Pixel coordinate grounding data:
━━━━━━━━━━
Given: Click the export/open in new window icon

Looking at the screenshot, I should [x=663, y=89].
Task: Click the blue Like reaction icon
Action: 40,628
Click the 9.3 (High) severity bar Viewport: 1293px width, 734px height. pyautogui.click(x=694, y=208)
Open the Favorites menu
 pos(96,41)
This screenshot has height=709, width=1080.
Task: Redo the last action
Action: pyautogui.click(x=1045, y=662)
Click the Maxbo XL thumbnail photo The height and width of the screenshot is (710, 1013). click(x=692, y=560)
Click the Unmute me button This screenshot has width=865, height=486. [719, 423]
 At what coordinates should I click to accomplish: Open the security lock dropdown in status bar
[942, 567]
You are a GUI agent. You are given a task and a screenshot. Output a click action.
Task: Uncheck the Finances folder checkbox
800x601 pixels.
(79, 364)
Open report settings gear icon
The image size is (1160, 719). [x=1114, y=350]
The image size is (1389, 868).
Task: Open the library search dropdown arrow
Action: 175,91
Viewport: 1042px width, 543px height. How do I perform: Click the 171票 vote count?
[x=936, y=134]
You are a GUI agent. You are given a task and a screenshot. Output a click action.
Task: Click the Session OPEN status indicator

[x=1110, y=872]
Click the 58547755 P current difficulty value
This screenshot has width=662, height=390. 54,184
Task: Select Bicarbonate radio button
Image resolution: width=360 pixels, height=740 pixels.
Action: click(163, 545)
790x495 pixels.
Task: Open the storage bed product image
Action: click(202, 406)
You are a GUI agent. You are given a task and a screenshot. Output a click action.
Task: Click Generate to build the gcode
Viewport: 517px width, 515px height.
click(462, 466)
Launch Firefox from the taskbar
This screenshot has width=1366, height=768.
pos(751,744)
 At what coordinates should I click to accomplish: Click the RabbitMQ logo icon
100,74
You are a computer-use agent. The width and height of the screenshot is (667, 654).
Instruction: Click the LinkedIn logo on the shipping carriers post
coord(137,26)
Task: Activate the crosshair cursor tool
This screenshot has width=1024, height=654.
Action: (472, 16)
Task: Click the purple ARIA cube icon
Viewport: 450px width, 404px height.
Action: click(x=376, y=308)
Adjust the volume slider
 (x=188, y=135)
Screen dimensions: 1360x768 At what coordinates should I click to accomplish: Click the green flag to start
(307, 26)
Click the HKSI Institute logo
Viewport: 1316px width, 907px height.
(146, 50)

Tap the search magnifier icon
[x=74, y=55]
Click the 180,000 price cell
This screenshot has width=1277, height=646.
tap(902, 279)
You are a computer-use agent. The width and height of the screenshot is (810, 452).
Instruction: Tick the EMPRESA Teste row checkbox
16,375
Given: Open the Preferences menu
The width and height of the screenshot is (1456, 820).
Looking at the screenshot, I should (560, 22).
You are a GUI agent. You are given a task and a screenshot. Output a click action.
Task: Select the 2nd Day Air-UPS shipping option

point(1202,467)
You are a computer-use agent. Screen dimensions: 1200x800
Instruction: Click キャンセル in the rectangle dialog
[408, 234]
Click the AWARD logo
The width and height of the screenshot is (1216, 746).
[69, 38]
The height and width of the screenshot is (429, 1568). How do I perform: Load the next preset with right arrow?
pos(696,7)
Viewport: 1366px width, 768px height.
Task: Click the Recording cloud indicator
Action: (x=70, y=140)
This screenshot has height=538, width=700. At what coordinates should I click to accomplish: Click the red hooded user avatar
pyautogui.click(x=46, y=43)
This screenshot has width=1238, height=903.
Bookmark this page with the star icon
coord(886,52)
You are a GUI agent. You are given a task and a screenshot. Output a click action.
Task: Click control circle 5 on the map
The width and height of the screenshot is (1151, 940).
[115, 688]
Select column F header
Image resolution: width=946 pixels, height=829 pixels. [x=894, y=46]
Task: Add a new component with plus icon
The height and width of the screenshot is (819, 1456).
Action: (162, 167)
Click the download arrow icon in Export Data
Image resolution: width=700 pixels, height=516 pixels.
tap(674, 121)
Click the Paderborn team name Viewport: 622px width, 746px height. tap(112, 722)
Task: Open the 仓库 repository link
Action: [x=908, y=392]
━━━━━━━━━━
▶ **The task**
Copy out each line of the data containing the string "button".

▶ **Answer to the problem**
Click the Unmute me button This screenshot has width=865, height=486. [719, 423]
Task: Select Bicarbonate radio button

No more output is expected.